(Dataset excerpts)
+ + + +

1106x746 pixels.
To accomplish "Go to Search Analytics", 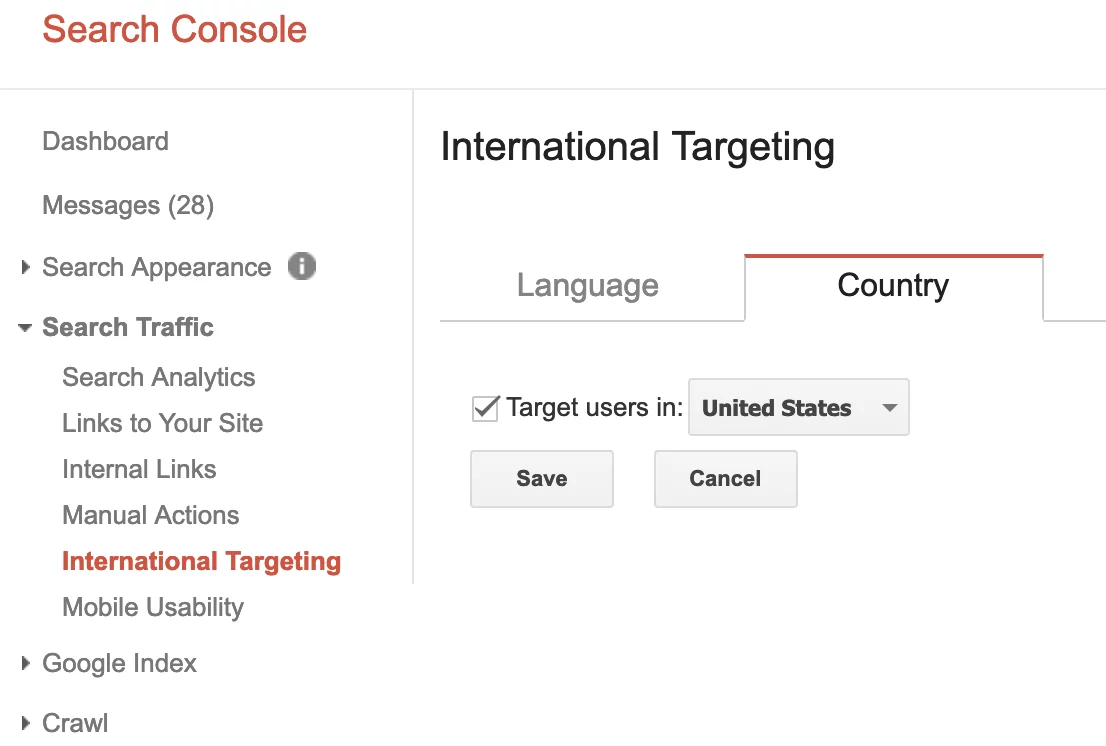I will (x=158, y=378).
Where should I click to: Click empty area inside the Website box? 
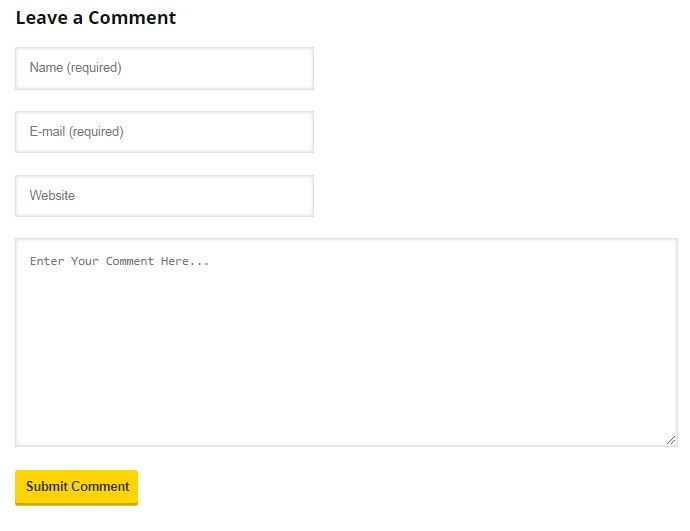198,196
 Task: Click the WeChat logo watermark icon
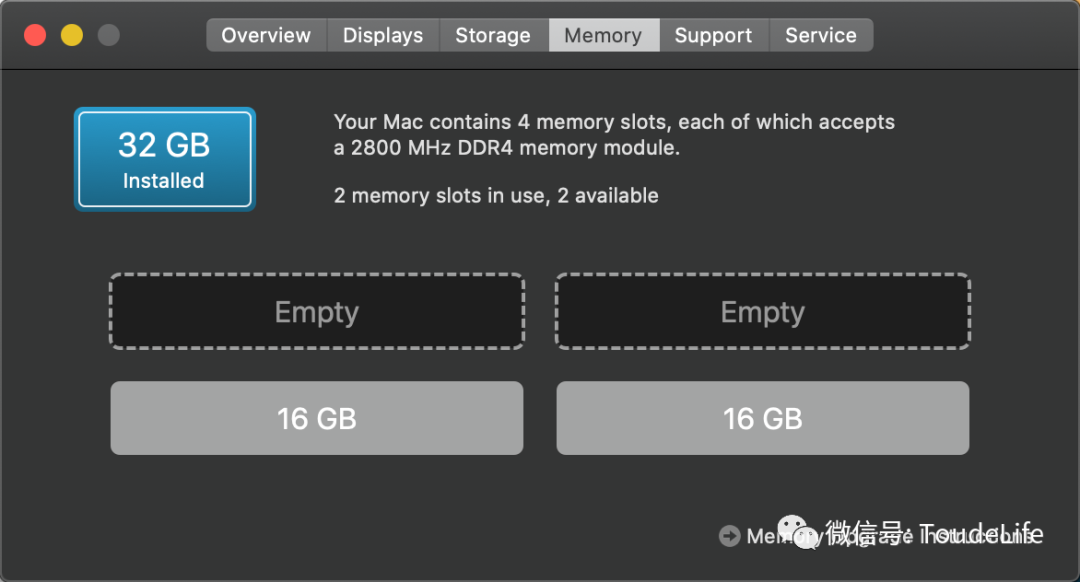click(799, 532)
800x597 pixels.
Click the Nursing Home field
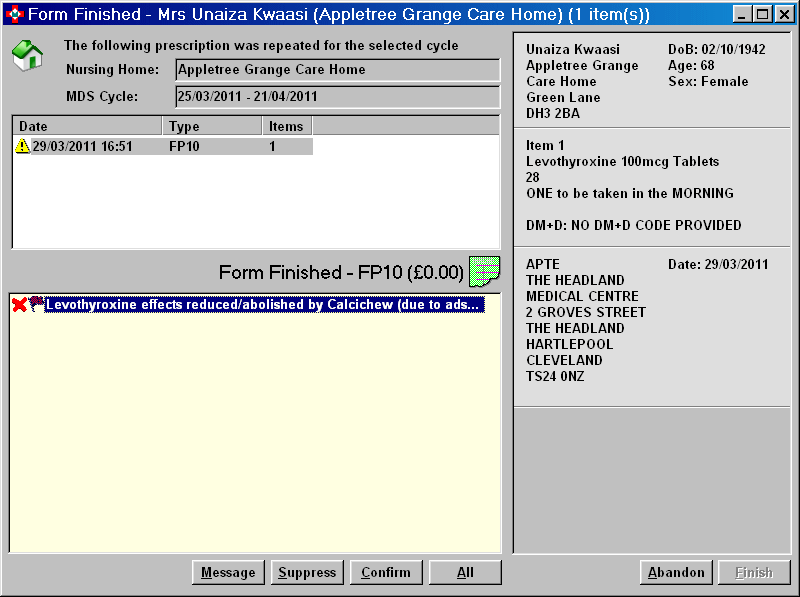(337, 70)
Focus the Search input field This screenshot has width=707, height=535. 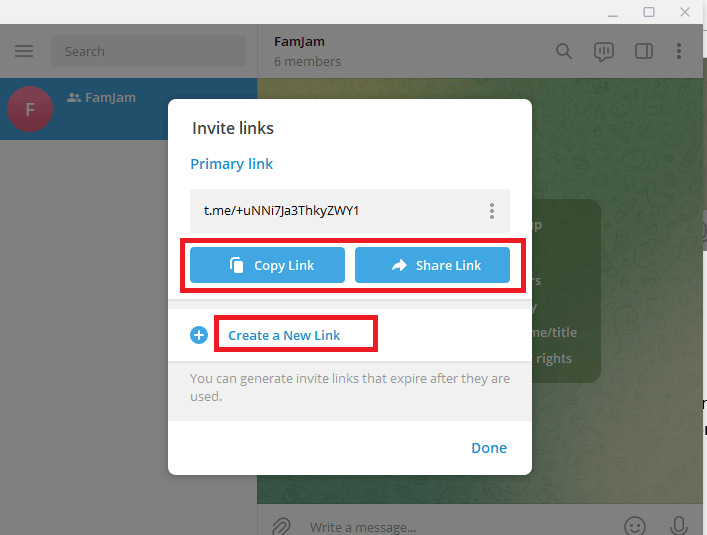coord(148,51)
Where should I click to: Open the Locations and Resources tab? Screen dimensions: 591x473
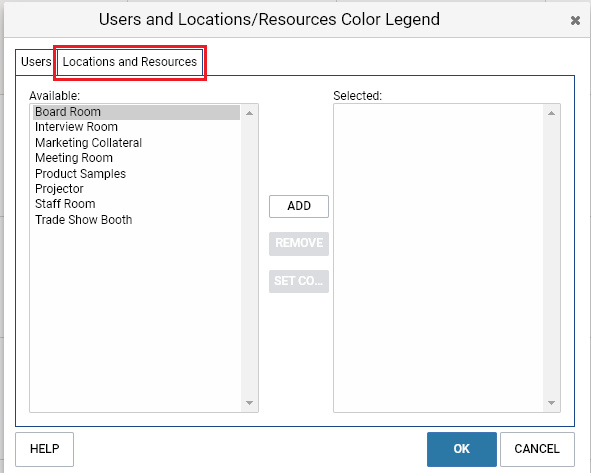(x=130, y=62)
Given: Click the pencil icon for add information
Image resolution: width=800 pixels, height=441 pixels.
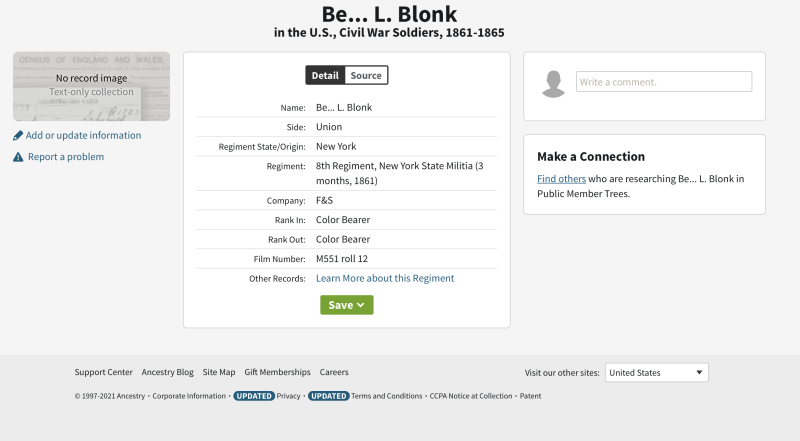Looking at the screenshot, I should 18,136.
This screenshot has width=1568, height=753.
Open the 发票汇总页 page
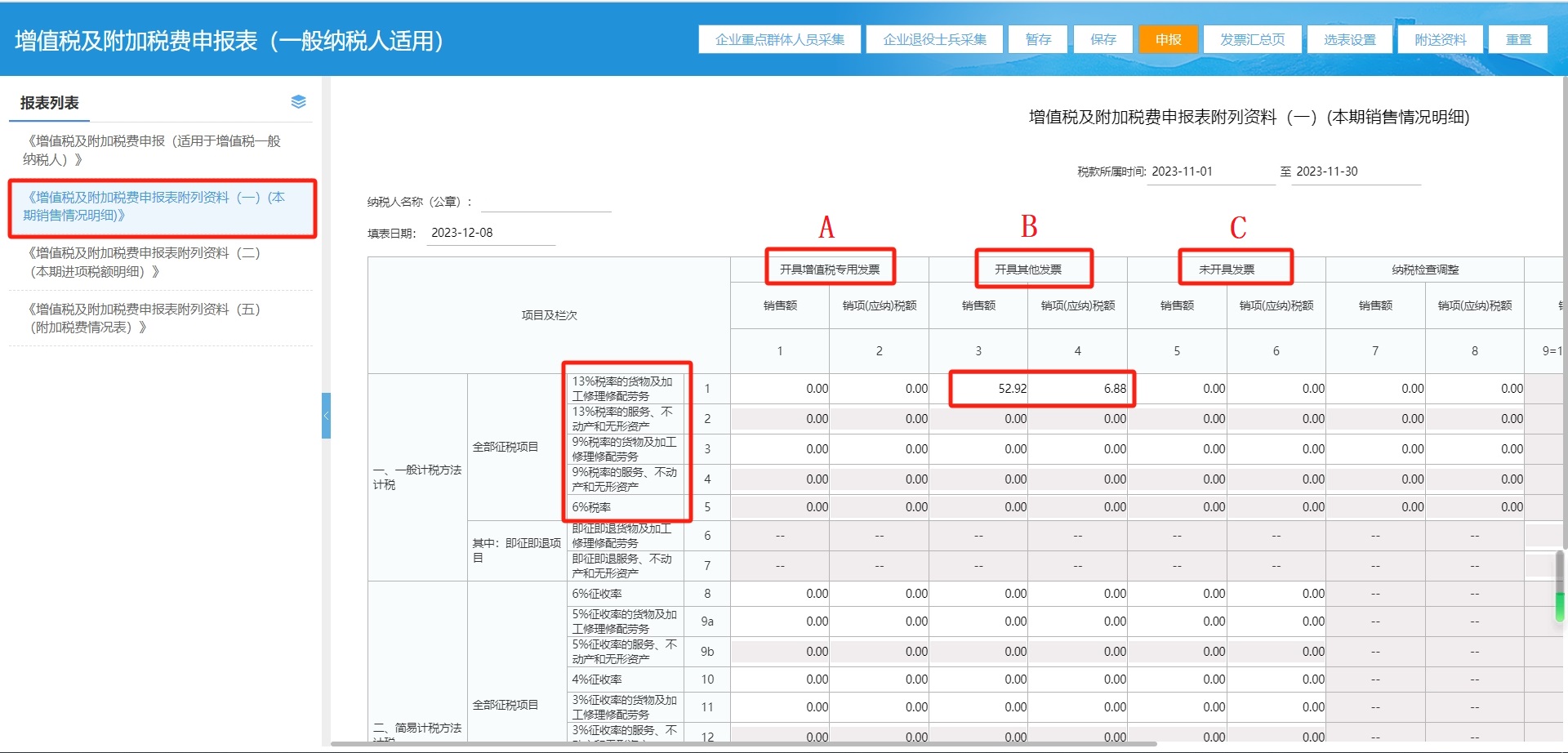[1252, 39]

+ + + +

◆ **YOUR INSTRUCTIONS**:
The lines from the one containing "Image resolution: width=800" through the last line above are to be repeated exactly, and only those. Any pictures must be left out.

◆ **EXPECTED ANSWER**:
Image resolution: width=800 pixels, height=441 pixels.
Looking at the screenshot, I should 18,136.
This screenshot has width=1568, height=753.
Open the 发票汇总页 page
[1252, 39]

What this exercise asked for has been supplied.